DÜŞÜN(ME)MEK
Günlerdir evden
dışarı çıkmıyorum. Yemek yapmıyor, bulaşık yıkamıyorum. Evdeki yerleri silme
takıntım dışında hiçbir şey yapmıyorum. Hiç kimseyle görüşmüyor, kendimle de
konuşmuyorum. Öğlenlere kadar, hatta
akşamlara kadar yatıp uyumak istememe rağmen dinlenmiş vücut dinlemiyor. Sabah
erken kalkıp çay koyuyor, saatlerce çay içip televizyon dedikleri ses ve görüntü yumağı
açık, gah telefonda, gah tablette oyun
oynuyorum. Sonra çay bitiyor, bir daha demliyorum, bir daha,
bir daha, bir daha… Balkondan görünen
çam ağaçlarına bakıp onlarca sigara yakıyor, bir banktan öbür banka, bir
koltuktan öbür koltuğa uzanarak vakit geçiriyorum. Yapmam gereken bir sürü iş
olsa da kimin umurunda? Yapmıyorum.
Kendime kendimi protesto ettim. Telefonda yeni icat edilen bu oyunların düşünmeyi
engellediğini fark ettim. Oynarken hiç düşünmüyorsun, sorunlar, geçmiş, gelecek, şu an, hiçbir şey umurunda olmuyor,
oynuyorsun, bitmiyor, ilerlemiyor, sonu gelmiyor,
ama oynamak seni oyalıyor, bir şey kazandırmıyor, boşa geçirilebilmiş hayattan
çalınmış saatlerden başka. Dünyadan
uzaklaştırıyor, yorulmuyor, yormuyorsun beynini. Bir tür uyku transı… Ayıplamayın, bazen
herkese lazım, eleştirseniz de kimin umurunda?
Yürümüyorum da. Halbuki
en çok sevdiğim başı boş amaçsız saatlerce yürümektir. Yürümek, düşünmeyi
çoğaltıyor, benim için yürüdükçe büyüyen
kelimeler yumağı her adımım. Düşünmeyi kendime yasaklamak yürümemi engelliyor. Yürümeyi
de protestodan sayıyorum.
Sevmeye başladım bu boş_luğu. Fark ettim ki düşünmeden, öğrenmeden,
bilmeden, öğretmeden, yanılmadan, yanıltmadan, yalansız, kavgasız, savaşsız,
saf yaşamak da en büyük beceri bence. Ot gibi derler ya, sahiden
öyle de olsa, otlar aylarca yeşil kalabiliyorlar, ne rüzgarda, ne yağmurda, ne
fırtınada yıkılmıyorlar. Çünkü ot dediğin, yerde bitiyor, ezip geçsen de
üstünden, kendini çok zaman geçmeden düzeltip yine çimen olabiliyor. Öyle kolay
değil ot olması da. O yüzden küçümsemeseniz iyi olur bence…
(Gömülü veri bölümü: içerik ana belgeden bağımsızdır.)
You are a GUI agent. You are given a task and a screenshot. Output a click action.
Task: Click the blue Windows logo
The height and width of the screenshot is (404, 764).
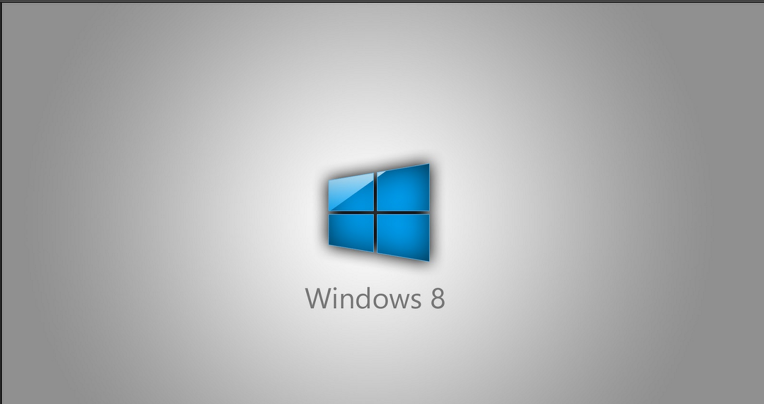[x=379, y=212]
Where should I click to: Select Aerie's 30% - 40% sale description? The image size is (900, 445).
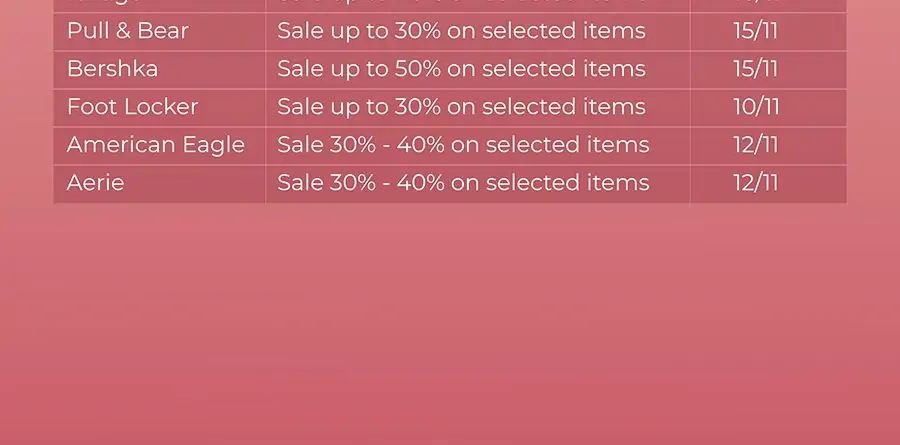click(x=463, y=183)
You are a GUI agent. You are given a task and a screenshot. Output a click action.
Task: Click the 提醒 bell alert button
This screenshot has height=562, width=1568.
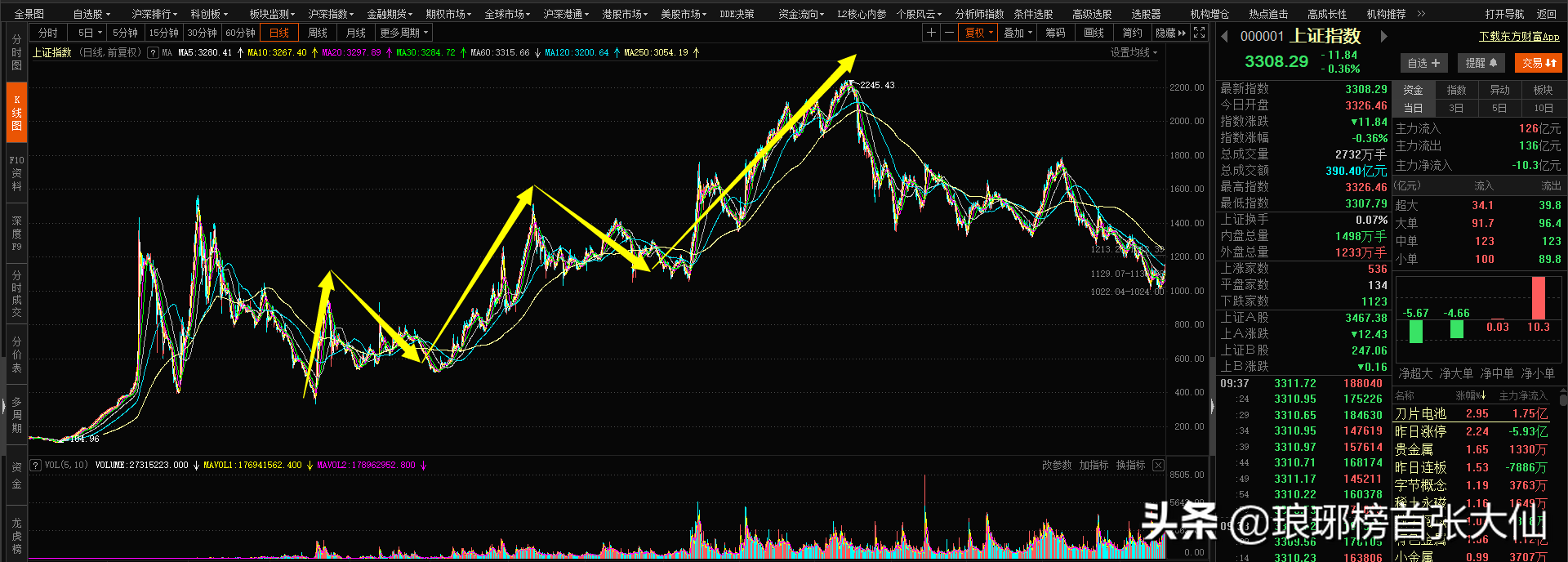1481,63
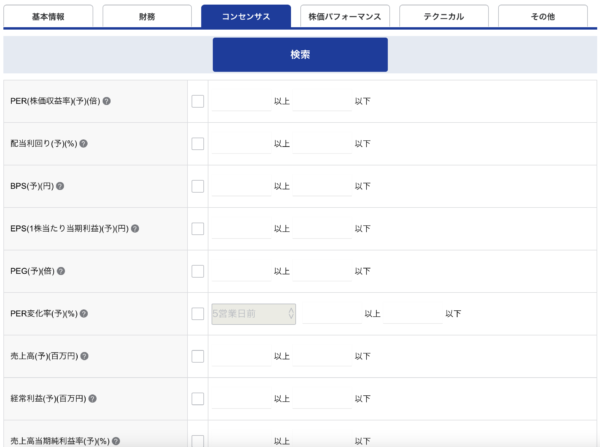Click help icon next to PER(株価収益率)(予)(倍)

tap(107, 101)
En çok akşamüstü boş_luğunu seviyorum. Oturuyorsun, uzaklara dalıp, dağların arasından görünen giden akşamın kızıllığı sana el sallar gibi bakarken içtiğin çay sigara sana kendini hatırlatıyor.
Uyanmak istemediğim bir rüyada gibiyim. Boşluk, tembellik,
verimsizlik, hiç bir şey yapmadan hiçliği kabullenmek güzelmiş aslında diyorum.
Yılardır kendimi bu kadar boş bırakmadığımı fark ediyorum, gülümsüyorum.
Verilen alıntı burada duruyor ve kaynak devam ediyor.